BOC remains global important financial institution
Updated: 2012-11-07 15:31
By Wang Xiaotian (chinadaily.com.cn)
Bank of China Ltd, the fourth biggest commercial lender in China by market value, was selected again as a global systemically important financial institution by the 20 Group executive body of the Financial Stability Board.
The board had cut the number of such globally important institutions from last year's 29 to 28, according to a new list released by the board on Nov 1.
Banks that made the list will be required to increase capital by 2016, which worried analysts and investors who were already concerned after the bank reported weaker results earlier this year compared with its domestic State-owned counterparts.
The global systemically important financial institutions "are required to meet higher supervisory expectations for risk management functions, data aggregation capabilities, risk governance and internal controls", said the board.
According to the new list, the bank is still the only commercial lender from an emerging market to have joined the "too big to fail" club.
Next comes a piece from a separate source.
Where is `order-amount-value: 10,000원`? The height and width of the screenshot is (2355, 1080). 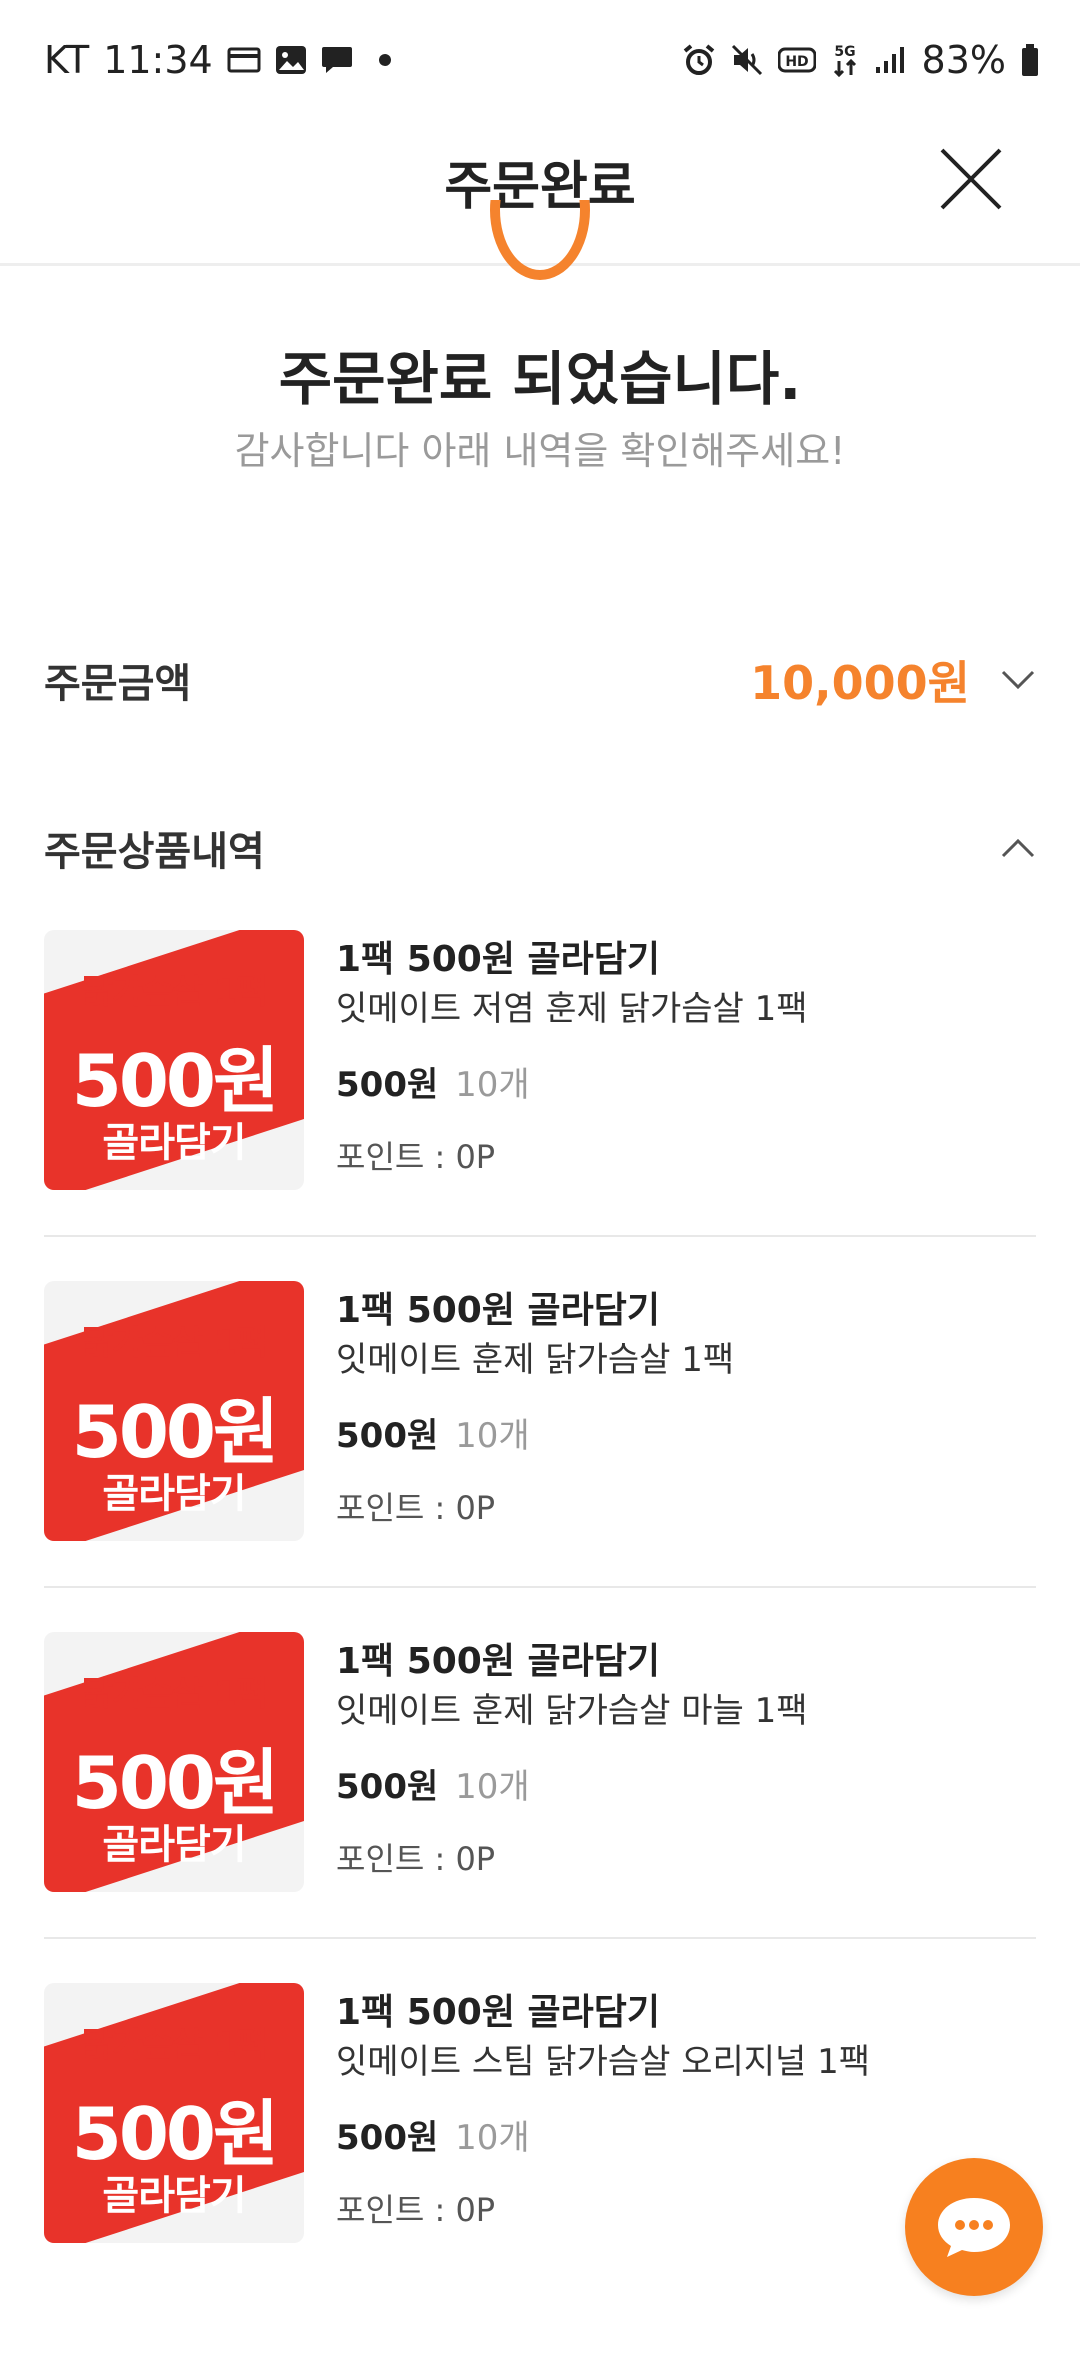
order-amount-value: 10,000원 is located at coordinates (860, 683).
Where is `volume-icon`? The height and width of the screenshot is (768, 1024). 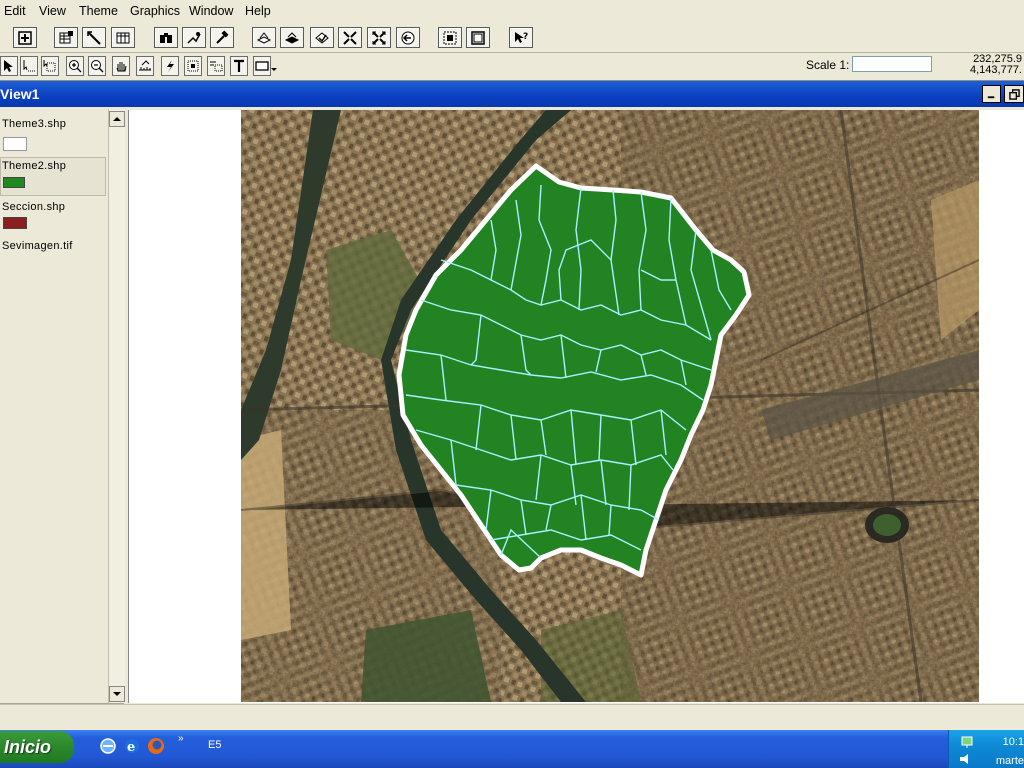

In early November of last year, it was included in the club for the first time.
By the end of September, the capital adequacy ratio of Bank of China stood at 13.15 percent, while the core capital adequacy ratio registered at 10.38 percent. Its net profit rose by 10.4 percent year-on-year in the first nine months to 106.4 billion yuan.
The China Banking Regulatory Commission has required a core capital adequacy ratio of 10 percent for major banks so the new limit will have no immediate effect.
The London-based Standard Chartered Bank and Spain's BBVA were added to the new list, while three banks were removed - Belgium's Dexia, as it undergoes an orderly resolution process, Germany's Commerzbank and Britain's Lloyds, as result of a decline in their global systemic importance.
Institutions on the lists are expected to increase their core capital adequacy ratio by another 1 to 2.5 percentage points compared with the general requirement of 7 percent set by the Basel Committee on Banking Supervision.